Regular acne, also called acne vulgaris, is mainly caused by bacteria, oil production and genetics. They are relatively similar conditions and there is often overlap, therefore it can be helpful to try out some of the strategies for PCOS acne to see if they help you.

It typically appears as whiteheads, blackheads, and sometimes inflamed bumps. Breakouts most often occur in the T-zone (forehead, nose, and chin) but can also appear on the cheeks, back, chest, and shoulders.
The way your acne presents can often vary depending on what is causing it, for example:
- Some teenagers start to get blackheads as puberty causes them to produce more oil and they don’t yet have a skincare routine. In this case, a skincare routine can often solve the entire problem.
- A woman in her mid 20s may randomly start to get hormonal acne because her situation changes a lot: maybe she’s in a stressful relationship and/or tries a new form of contraception that doesn’t agree with her.
- A woman in her 30s might suddenly have a lot of clogged pores because of a new product she’s using, but because she has always had clear skin she doesn’t suspect the new product. Her clogged pores can even become inflamed and so she sees a doctor for acne medication, even though it’s literally just the product!
What is the difference between hormonal acne and regular acne?
Cause
The root cause of each type of acne is different. Acne from PCOS, a hormone disorder, obviously comes from internal hormone imbalances. Regular acne can comes from dirt, debris, and bacteria – external sources. Essentially, one is internal, while the other is external. It can also be a mixture of both as acne is notoriously multi factorial.

This isn’t to say that someone with hormonal acne can’t also experience non-hormonal (regular) acne at the same time, and vice versa. Lots of people have a mixture of causes for the breakouts they’re experiencing such as:
- Genetics mean they are more prone to acne generally
- Their hormones are not as optimal as they could be
- One of their skincare products is not agreeing with them
- Perhaps their diet is low in fibre and protein which is causing them minor insulin resistance
- Maybe they tried a new supplement that is also breaking them out
Appearance
Hormonal acne shows up as deep, inflamed pimples. These breakouts are usually pretty painful, and they can even turn into cystic acne.
Regular acne isn’t usually painful. The pimples are small, superficial bumps, like whiteheads and flesh-colored bumps (closed comedones), as well as blackheads (open comedones).
Location
The U-pattern acne is on the jawline, chin, and lower cheeks. This is the shape of hormonal acne.

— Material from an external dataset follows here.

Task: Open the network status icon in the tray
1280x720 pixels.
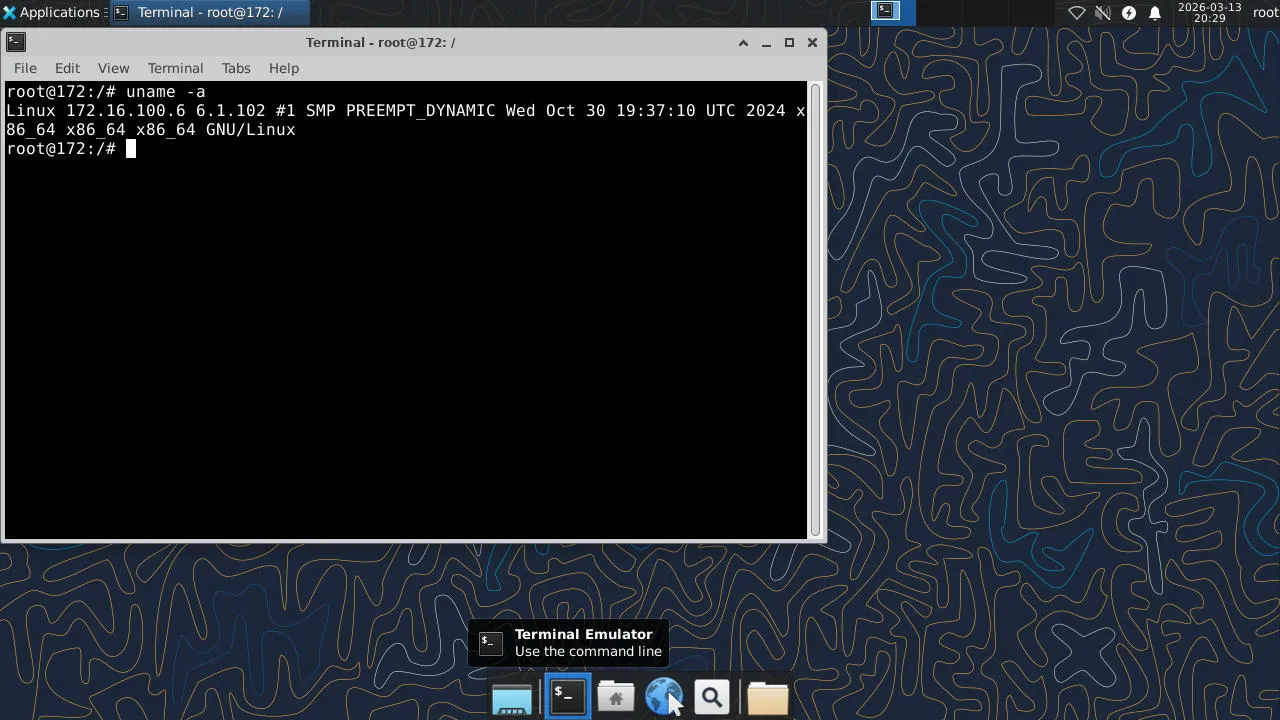Action: 1077,12
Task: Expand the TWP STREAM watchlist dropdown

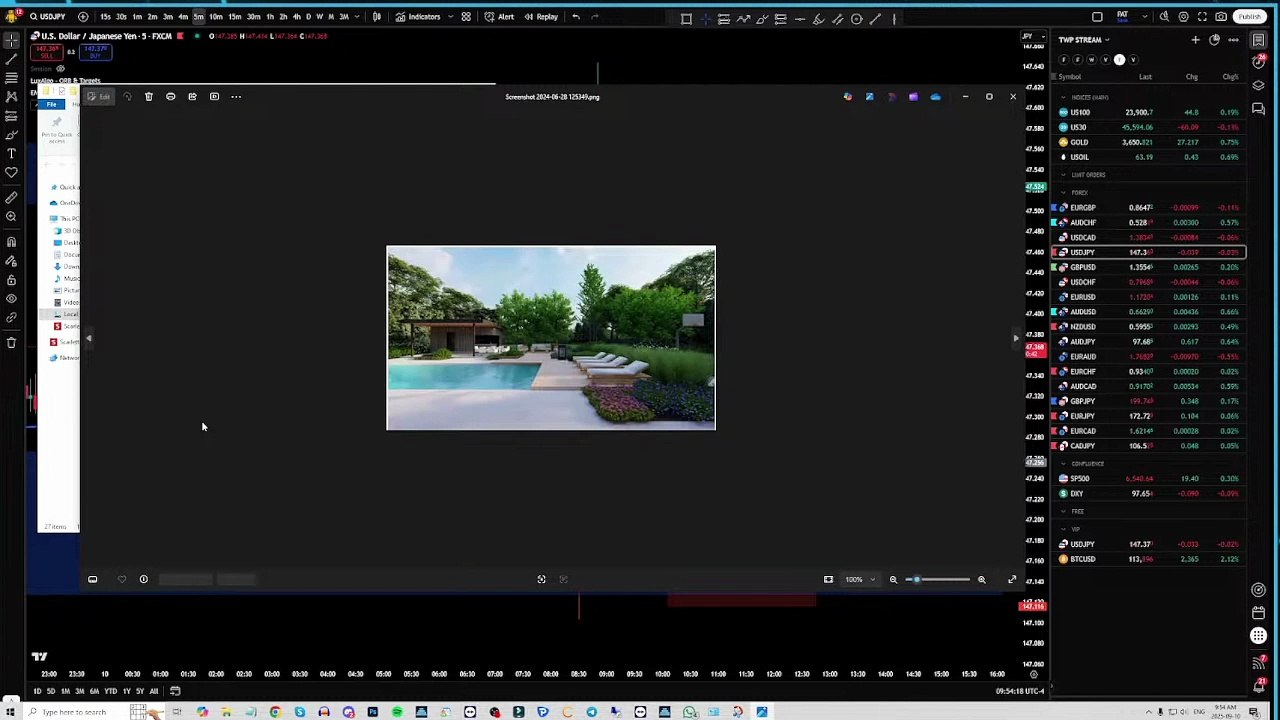Action: click(1106, 40)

Regular acne, on the other hand, triggers breakouts in the T-zone. This is the forehead, nose, and upper cheeks. But as always, you can have both.
Duration
Since the causes of the acne are more circumstantial, regular acne usually resolves pretty quickly. This is especially true with proper skincare.
Hormonal acne lingers without much relief until the root issues are addressed. Most of the time, breakouts from hormonal changes won’t resolve themselves like regular acne does.
Treatment
Since the core issues of the acne types are somewhat different, they may require different treatment approaches.

For regular acne, ensure you have a strategic skincare routine for acne-prone skin. This will involve products with benzoyl peroxide that kill acne-causing bacteria and a topical retinoid, which helps keep pores clear.
Hormonal acne treatment is the above plus some lifestyle changes I listed about. A balanced diet, stress management, and great sleep go a long way.
However, even with hormonal acne, you want an intentional skincare routine. This can include double-cleansing, products with non-pore clogging ingredients, retinoids, and a lightweight moisturiser.
For more, read my guide on how to treat PCOS acne.
For more immediate relief, you may want to see a dermatologist about medication that could help: Spironolactone, birth control, accutane or WinLevi for example.
Hormonal acne and regular acne can both be treated, but require different approaches
Understanding the type of acne you have is key to effective treatment. Regular acne responds well to targeted skincare.
Hormonal acne requires addressing internal factors like hormones, insulin resistance, and inflammation. Treating each appropriately increases your chances of clearer, healthier skin.